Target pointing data
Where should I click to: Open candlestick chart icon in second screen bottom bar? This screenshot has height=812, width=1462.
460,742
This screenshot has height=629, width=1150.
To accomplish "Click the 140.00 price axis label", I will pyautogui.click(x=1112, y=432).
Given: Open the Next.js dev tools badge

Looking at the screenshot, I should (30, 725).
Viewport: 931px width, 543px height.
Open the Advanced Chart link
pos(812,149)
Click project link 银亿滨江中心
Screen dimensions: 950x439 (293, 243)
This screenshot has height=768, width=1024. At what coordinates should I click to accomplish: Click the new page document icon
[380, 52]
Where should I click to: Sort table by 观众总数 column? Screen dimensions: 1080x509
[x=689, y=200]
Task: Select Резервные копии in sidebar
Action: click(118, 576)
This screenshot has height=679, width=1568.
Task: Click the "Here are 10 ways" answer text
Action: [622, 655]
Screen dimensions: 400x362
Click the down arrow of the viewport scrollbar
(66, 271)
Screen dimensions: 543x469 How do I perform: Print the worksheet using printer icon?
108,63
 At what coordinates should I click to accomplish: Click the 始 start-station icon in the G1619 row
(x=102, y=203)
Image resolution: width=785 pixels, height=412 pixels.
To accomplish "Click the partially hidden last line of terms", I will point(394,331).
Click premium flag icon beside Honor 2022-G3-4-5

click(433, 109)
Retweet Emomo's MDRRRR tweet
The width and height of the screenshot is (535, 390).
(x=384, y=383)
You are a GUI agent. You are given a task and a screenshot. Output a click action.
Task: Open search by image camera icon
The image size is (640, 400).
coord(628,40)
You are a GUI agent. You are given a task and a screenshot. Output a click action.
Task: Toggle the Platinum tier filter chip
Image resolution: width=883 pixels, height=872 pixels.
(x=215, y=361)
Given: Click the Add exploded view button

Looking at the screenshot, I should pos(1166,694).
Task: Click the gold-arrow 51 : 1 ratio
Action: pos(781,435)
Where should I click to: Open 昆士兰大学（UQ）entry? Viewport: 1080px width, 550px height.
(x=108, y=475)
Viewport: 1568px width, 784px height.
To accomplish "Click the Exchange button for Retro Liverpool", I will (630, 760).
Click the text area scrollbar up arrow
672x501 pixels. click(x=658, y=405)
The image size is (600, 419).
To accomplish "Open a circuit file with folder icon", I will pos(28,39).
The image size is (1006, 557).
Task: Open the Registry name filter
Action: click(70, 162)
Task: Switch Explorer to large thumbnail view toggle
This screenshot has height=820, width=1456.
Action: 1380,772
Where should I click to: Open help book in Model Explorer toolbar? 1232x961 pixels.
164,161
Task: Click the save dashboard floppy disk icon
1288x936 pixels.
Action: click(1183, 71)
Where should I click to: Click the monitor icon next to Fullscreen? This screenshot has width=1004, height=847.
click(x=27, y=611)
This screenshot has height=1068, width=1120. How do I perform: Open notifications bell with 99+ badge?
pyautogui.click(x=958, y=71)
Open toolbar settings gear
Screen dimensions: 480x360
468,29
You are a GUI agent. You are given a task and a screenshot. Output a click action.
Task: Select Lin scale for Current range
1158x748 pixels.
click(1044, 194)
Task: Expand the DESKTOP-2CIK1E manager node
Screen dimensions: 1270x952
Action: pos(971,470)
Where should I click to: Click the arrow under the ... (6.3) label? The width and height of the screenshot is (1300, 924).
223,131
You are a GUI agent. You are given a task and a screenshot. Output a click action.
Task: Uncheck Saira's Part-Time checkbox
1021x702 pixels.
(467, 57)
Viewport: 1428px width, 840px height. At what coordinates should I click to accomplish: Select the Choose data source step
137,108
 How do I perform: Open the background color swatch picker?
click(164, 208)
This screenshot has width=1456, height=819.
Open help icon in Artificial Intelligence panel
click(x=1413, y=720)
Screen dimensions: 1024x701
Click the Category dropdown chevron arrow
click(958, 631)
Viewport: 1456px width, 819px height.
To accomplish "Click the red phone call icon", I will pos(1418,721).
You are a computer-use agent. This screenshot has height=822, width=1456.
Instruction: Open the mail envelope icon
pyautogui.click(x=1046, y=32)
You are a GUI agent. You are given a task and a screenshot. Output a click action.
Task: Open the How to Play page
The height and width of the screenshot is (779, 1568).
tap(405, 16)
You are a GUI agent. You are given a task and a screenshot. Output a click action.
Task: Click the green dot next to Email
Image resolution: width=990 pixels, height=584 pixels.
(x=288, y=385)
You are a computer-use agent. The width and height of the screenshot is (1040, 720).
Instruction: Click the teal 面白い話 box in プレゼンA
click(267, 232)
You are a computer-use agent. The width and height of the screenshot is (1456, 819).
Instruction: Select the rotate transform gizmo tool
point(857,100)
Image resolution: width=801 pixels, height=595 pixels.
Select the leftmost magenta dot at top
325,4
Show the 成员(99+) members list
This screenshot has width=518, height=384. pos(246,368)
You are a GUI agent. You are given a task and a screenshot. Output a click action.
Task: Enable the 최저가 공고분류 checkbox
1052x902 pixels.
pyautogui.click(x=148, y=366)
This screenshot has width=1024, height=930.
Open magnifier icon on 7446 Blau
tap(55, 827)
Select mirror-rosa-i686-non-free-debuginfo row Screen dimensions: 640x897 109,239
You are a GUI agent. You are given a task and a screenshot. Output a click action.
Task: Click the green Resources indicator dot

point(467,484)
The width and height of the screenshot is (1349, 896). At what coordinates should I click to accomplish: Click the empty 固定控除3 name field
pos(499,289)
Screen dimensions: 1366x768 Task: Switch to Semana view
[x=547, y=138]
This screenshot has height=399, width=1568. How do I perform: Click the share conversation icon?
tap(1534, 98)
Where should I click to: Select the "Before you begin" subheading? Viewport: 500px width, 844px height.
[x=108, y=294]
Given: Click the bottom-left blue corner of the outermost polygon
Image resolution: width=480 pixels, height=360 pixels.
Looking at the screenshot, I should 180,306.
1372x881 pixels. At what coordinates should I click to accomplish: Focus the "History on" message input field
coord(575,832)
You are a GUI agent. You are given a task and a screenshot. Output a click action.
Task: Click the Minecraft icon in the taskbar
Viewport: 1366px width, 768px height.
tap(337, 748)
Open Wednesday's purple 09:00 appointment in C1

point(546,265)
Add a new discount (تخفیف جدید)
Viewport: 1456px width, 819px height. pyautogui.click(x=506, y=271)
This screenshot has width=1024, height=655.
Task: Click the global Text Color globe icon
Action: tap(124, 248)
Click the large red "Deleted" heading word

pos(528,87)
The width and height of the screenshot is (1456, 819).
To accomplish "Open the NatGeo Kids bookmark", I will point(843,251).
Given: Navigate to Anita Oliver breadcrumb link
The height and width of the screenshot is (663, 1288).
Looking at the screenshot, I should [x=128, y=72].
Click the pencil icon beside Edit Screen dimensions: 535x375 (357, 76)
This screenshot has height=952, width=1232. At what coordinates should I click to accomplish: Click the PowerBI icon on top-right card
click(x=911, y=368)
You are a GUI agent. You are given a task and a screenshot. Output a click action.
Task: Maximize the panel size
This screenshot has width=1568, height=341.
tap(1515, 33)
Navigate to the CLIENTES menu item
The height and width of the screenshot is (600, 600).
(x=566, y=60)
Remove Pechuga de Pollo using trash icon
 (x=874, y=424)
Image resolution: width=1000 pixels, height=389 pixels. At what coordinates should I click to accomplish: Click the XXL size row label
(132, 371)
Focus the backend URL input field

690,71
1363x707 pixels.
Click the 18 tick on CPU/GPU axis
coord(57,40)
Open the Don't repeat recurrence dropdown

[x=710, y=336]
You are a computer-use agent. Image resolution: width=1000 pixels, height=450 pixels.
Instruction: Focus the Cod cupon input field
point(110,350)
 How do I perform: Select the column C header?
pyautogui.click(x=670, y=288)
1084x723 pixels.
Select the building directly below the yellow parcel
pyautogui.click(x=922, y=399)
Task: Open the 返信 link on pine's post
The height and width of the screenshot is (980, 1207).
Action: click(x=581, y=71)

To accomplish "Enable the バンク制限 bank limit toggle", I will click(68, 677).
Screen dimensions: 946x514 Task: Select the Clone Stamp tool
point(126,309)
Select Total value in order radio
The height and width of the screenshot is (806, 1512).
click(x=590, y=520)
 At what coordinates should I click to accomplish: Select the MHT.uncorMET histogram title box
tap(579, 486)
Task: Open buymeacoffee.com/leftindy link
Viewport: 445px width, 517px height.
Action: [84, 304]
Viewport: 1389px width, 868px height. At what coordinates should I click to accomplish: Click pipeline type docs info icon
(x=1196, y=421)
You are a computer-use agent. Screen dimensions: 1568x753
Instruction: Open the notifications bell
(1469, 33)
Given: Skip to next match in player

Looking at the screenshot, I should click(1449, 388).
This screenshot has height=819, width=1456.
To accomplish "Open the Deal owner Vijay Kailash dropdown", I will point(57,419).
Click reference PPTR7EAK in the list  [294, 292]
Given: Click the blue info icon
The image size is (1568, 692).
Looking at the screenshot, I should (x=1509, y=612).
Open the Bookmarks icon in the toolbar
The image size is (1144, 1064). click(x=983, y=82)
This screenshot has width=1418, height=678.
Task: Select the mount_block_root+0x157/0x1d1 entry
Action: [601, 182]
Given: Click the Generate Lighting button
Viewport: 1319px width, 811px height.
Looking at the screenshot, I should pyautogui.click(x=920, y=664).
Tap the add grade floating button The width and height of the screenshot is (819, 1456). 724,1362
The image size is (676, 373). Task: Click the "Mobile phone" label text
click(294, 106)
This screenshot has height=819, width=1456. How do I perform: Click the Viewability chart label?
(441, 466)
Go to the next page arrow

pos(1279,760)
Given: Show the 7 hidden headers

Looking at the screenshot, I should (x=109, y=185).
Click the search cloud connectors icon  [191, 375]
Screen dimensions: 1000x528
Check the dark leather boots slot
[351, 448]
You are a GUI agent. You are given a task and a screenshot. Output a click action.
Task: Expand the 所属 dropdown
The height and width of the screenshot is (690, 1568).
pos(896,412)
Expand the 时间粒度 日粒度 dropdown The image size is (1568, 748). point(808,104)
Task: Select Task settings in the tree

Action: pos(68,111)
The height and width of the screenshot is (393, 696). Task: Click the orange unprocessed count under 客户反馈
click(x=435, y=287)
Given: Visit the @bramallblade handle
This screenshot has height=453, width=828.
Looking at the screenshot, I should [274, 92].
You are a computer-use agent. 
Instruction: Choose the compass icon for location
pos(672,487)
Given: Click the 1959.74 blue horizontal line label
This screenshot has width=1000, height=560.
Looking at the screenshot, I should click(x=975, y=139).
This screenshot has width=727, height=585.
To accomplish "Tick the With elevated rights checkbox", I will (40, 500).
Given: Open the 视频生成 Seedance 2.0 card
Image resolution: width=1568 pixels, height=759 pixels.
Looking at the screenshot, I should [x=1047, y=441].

Written problem
Copy out everything from the line containing "This screenshot has width=727, height=585." down to the end of the items, without changing a character.

The reply
This screenshot has width=727, height=585.
To accomplish "Tick the With elevated rights checkbox", I will (40, 500).
Given: Open the 视频生成 Seedance 2.0 card
Image resolution: width=1568 pixels, height=759 pixels.
Looking at the screenshot, I should [x=1047, y=441].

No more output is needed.